エドワードとアンの間に座るのは、静かな威圧感を漂わせるオフィーリアだった。
彼女は何も大きな声で主張するでもなく、存在をひけらかすような態度を見せるわけでもない。だが、その存在感は確かに感じられる。冷気がじわじわと体に染み込むように、その場にいる全員を静かに侵蝕しているようだった。
レンも、いつになく落ち着きがない様子だ。
普段なら動じないはずの彼が、ごくわずかに背筋を張り詰め、動くたびに躊躇するかのように見える。
やがて、そっとエドワードに身を寄せ、声を落とした。
「私……御者の隣に座ればいいのでしょうか……?」
だが、エドワードはそうした懸念を取り合わず、あっさりと笑ってみせる。まるで、余計な心配だと言わんばかりに。
「 別にいいだろ。お前のご主人様が何か新しいことを学ぶの、俺は好きだからな。」
レンが答えかけるより先に、ある気配が横切った。
わずかな視線。それだけでレンは硬直する。
オフィーリアが、ちらりと彼を見た。それは問いかけでも注意でもない。ただ“そこにいること”を認めた、という程度の視線。
しかし、レンは息をつまらせたように姿勢をさらに固くする。
「……い、いえ。気にせず、ぼくは何も見てませんし、聞いてませんから。」
「……ぼく?」
エドワードの眉がわずかに動いたが、すぐに何もなかったかのように表情を整える。
それで満足したのか、オフィーリアはイアンへと視線を戻した。
わずかな空気の流れ。息を詰める音。
すると――
ドスッ。
馬車の側面に足が当たる鈍い衝撃が走る。大きくはないが、意図的なのが見てとれる。
アンが退屈そうに前の席を軽く蹴り、そのまま靴を前方の空いたスペースに投げ出したのだ。
相変わらず腕を組んで姿勢を崩し、だるそうに身じろぎする。その動きは小さなアクションだが、周囲に反応を迫った。
レンはそれにつられて体を少し横にずらす。結果、エドワードのほうへ向き直る形になった。
イアンもまた、逃げ場を失い、まっすぐオフィーリアの正面に視線を合わせざるを得なくなる。
さらに、狭い車内が一層狭く感じられる。
オフィーリアは身動きひとつせず、微笑みもしない。

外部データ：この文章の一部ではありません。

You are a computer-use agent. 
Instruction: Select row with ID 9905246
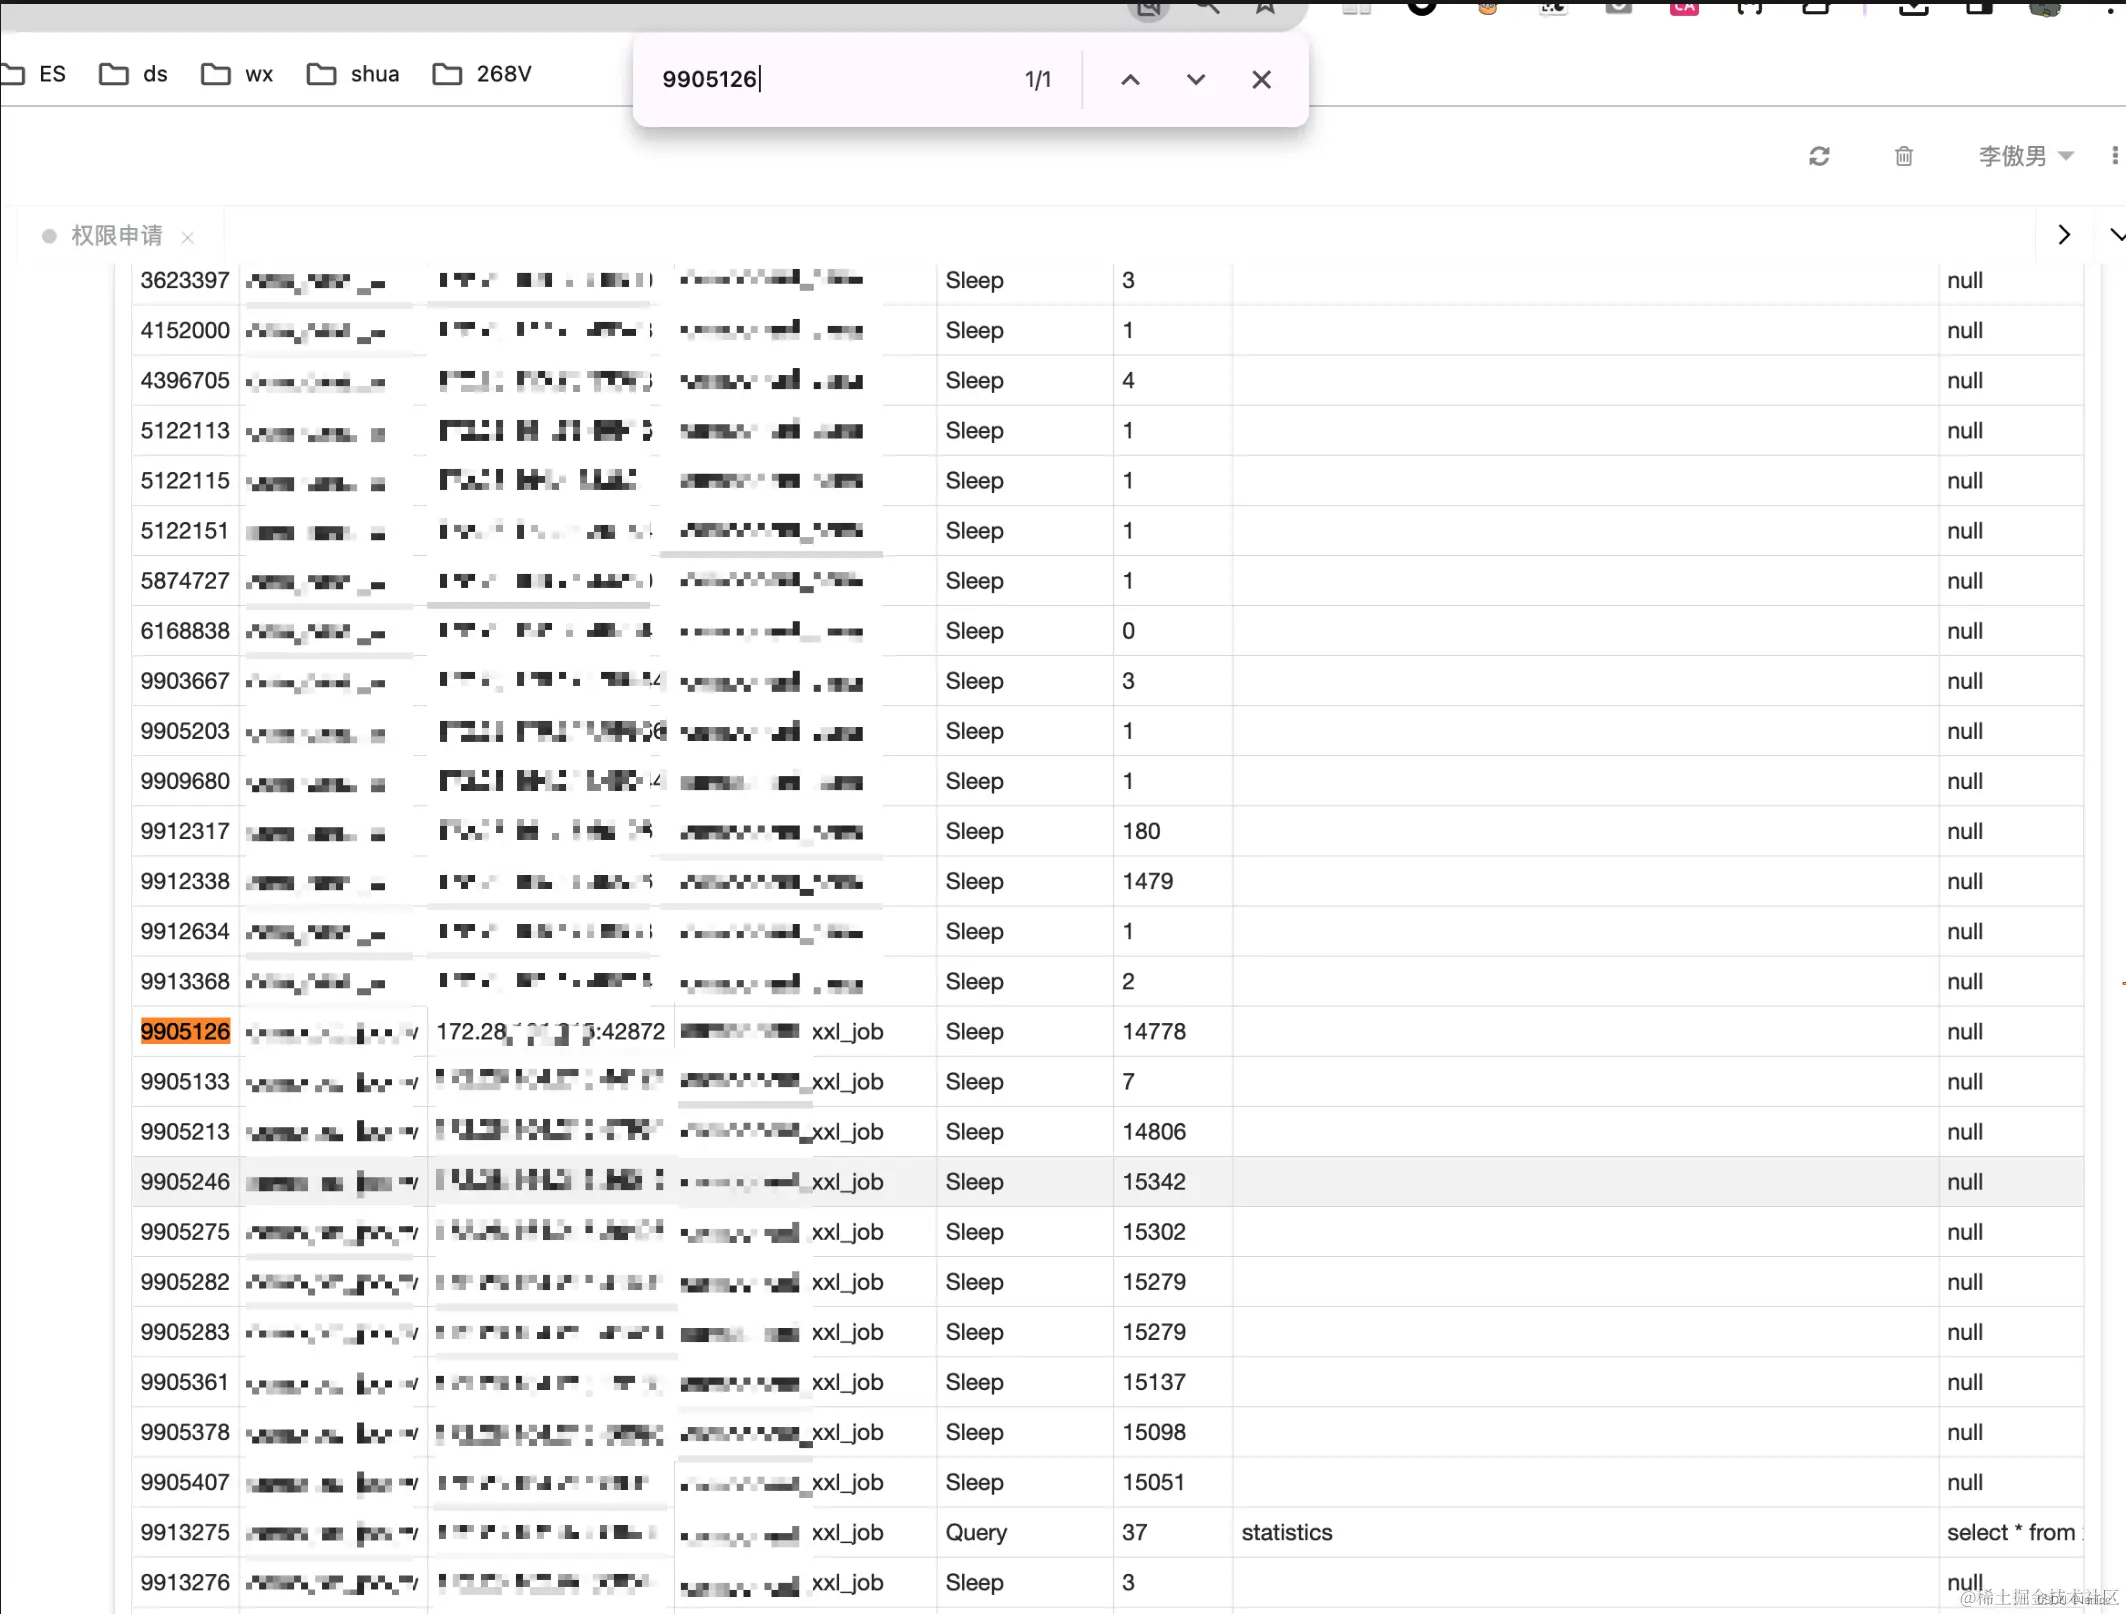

ただ、確信めいた声で口を開く。
先ほど別れ際に名乗ったときの、礼儀正しくよそよそしい雰囲気は消えていた。今は偽りのない圧力――自分が話を主導するという意思が、言葉の節々に込められている。
「構いませんよ、イアンさん。エドワードと話をすればいい。わたしはただの傍聴人。港へ用事があって同乗しているだけです」
一見、穏やかな物言い。しかし “ほとんど脅迫” とも取れる圧力が、そこにはあった。
そして、わずかに首を傾げて言う。
「それとも……わたしも交ぜてもらえますか?」
軽く問いかけるように聞こえるその言葉が、馬車の中の空気をさらに重くしたのは言うまでもない。